BEGIN Exercise materials

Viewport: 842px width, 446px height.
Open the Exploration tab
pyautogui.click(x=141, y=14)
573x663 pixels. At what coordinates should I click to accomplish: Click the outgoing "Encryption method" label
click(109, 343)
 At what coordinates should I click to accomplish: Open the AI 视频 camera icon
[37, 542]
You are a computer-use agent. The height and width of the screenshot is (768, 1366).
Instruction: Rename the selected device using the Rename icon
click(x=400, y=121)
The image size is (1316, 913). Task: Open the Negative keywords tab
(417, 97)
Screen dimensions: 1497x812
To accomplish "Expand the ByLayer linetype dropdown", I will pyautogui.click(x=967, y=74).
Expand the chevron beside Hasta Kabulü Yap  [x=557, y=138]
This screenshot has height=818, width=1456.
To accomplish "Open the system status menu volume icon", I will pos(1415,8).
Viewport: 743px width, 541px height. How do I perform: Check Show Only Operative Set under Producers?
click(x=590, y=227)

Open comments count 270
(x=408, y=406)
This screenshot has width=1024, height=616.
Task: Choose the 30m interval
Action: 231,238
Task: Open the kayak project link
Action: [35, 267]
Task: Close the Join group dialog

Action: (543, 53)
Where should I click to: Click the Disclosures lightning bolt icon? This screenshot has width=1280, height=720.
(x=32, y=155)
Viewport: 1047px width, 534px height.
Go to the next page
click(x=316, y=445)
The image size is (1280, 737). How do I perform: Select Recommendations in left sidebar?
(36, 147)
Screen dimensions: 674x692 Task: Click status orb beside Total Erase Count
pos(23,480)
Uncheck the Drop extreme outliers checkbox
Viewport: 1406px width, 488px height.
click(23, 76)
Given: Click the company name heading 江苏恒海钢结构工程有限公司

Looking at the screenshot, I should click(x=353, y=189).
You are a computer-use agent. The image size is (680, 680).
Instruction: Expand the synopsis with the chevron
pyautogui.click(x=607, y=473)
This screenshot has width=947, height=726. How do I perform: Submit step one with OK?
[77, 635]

END Exercise materials

All of the lines above are to be restated word for word.

Viewport: 842px width, 446px height.
Open the Exploration tab
pyautogui.click(x=141, y=14)
573x663 pixels. At what coordinates should I click to accomplish: Click the outgoing "Encryption method" label
click(109, 343)
 At what coordinates should I click to accomplish: Open the AI 视频 camera icon
[37, 542]
You are a computer-use agent. The height and width of the screenshot is (768, 1366).
Instruction: Rename the selected device using the Rename icon
click(x=400, y=121)
The image size is (1316, 913). Task: Open the Negative keywords tab
(417, 97)
Screen dimensions: 1497x812
To accomplish "Expand the ByLayer linetype dropdown", I will pyautogui.click(x=967, y=74).
Expand the chevron beside Hasta Kabulü Yap  [x=557, y=138]
This screenshot has height=818, width=1456.
To accomplish "Open the system status menu volume icon", I will pos(1415,8).
Viewport: 743px width, 541px height. How do I perform: Check Show Only Operative Set under Producers?
click(x=590, y=227)

Open comments count 270
(x=408, y=406)
This screenshot has width=1024, height=616.
Task: Choose the 30m interval
Action: 231,238
Task: Open the kayak project link
Action: [35, 267]
Task: Close the Join group dialog

Action: (543, 53)
Where should I click to: Click the Disclosures lightning bolt icon? This screenshot has width=1280, height=720.
(x=32, y=155)
Viewport: 1047px width, 534px height.
Go to the next page
click(x=316, y=445)
The image size is (1280, 737). How do I perform: Select Recommendations in left sidebar?
(36, 147)
Screen dimensions: 674x692 Task: Click status orb beside Total Erase Count
pos(23,480)
Uncheck the Drop extreme outliers checkbox
Viewport: 1406px width, 488px height.
click(23, 76)
Given: Click the company name heading 江苏恒海钢结构工程有限公司

Looking at the screenshot, I should click(x=353, y=189).
You are a computer-use agent. The image size is (680, 680).
Instruction: Expand the synopsis with the chevron
pyautogui.click(x=607, y=473)
This screenshot has width=947, height=726. How do I perform: Submit step one with OK?
[77, 635]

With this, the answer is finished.